Gesù, sbarcando, «vide una gran folla, ebbe compassione di loro, perché erano come pecore che non hanno pastore, e si mise a insegnare loro molte cose» (Mc 6, 34). Queste parole lasciano intravedere la profondità dei sentimenti del cuore del Signore, che si commuove e «si affligge» perché tutte queste persone non hanno nessuno che le possa orientare.

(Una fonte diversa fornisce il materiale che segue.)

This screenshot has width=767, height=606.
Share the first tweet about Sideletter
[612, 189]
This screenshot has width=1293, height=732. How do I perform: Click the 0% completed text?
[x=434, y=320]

Nel racconto si notano tre verbi. Per prima cosa, Gesù li «vide». Lo sguardo del Signore non è neutro, né freddo o indifferente. Gesù non conta le decine; in realtà, Dio sa contare solo fino a uno. Vede una folla e con i suoi occhi tocca ogni cuore, la storia che si nasconde in ogni persona. Poi, aggiunge l’evangelista, «ebbe compassione» di loro. Completamente dimentico di sé, la tenerezza invade tutto il suo essere, pensa solo alla folla che aspetta sulla spiaggia, che cammina senza meta, senza autentici pastori. E per finire «insegnò» loro. Sicuramente lì ci saranno stati molti malati bisognosi di un miracolo, eppure il primo pane con il quale li nutre è la sua parola, si dà come cibo a questa folla affamata.

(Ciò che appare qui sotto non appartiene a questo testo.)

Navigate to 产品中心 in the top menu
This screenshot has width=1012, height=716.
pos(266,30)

San Josemaría ripeteva che ognuno di noi, «oltre che pecora […], in qualche modo è anche Buon Pastore»[8]. Tutti siamo chiamati a vedere le persone come Gesù, ad avere compassione come Gesù e a insegnare come Gesù. Possiamo chiedere a Maria che ci dia la fortezza necessaria per non sottrarci alla nostra missione. Lei è una Madre che sente compassione, che condivide con Gesù la sofferenza e l’amore. Lei sta anche vicino a noi e «comprende ogni cosa»[9].

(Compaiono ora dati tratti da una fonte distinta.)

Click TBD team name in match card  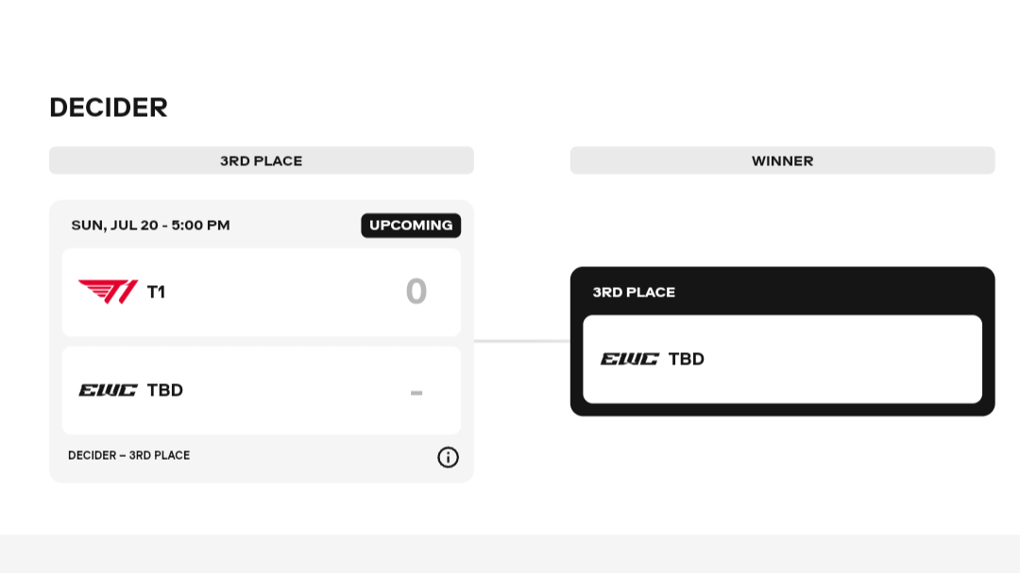165,390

[1] San Josemaría, Amici di Dio, n. 176.

[2] San Josemaría, È Gesù che passa, n. 47.

[3] San Josemaría, Solco, n. 514.

[4] San Josemaría, Forgia, n. 756.

[5] Javier Echevarría, Memoria del Beato Josemaría Escrivá, Leonardo International, Milano 2000, pp. 188.

[6] San Josemaría, Amici di Dio, n. 201.

[7] Papa Francesco, Angelus, 18-VII-2021.

[8] San Josemaría, Carta 25, n. 30.

[9] Benedetto XVI, Omelia, 8-XII-2005.